### EXERCISE REQUIREMENTS
A word-for-word copy of the entries below is required.
------------------------------------------------
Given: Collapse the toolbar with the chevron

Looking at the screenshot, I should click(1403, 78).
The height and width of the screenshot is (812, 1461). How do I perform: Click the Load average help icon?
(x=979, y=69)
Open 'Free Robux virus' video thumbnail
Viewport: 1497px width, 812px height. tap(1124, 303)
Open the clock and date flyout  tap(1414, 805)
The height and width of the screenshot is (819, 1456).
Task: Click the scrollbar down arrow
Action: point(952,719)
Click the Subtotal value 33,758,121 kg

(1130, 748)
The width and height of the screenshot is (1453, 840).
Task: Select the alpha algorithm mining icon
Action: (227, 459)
------------------------------------------------
### TASK SOLUTION
Given: Collapse the toolbar with the chevron

Looking at the screenshot, I should click(1403, 78).
The height and width of the screenshot is (812, 1461). How do I perform: Click the Load average help icon?
(x=979, y=69)
Open 'Free Robux virus' video thumbnail
Viewport: 1497px width, 812px height. tap(1124, 303)
Open the clock and date flyout  tap(1414, 805)
The height and width of the screenshot is (819, 1456).
Task: Click the scrollbar down arrow
Action: point(952,719)
Click the Subtotal value 33,758,121 kg

(1130, 748)
The width and height of the screenshot is (1453, 840).
Task: Select the alpha algorithm mining icon
Action: (227, 459)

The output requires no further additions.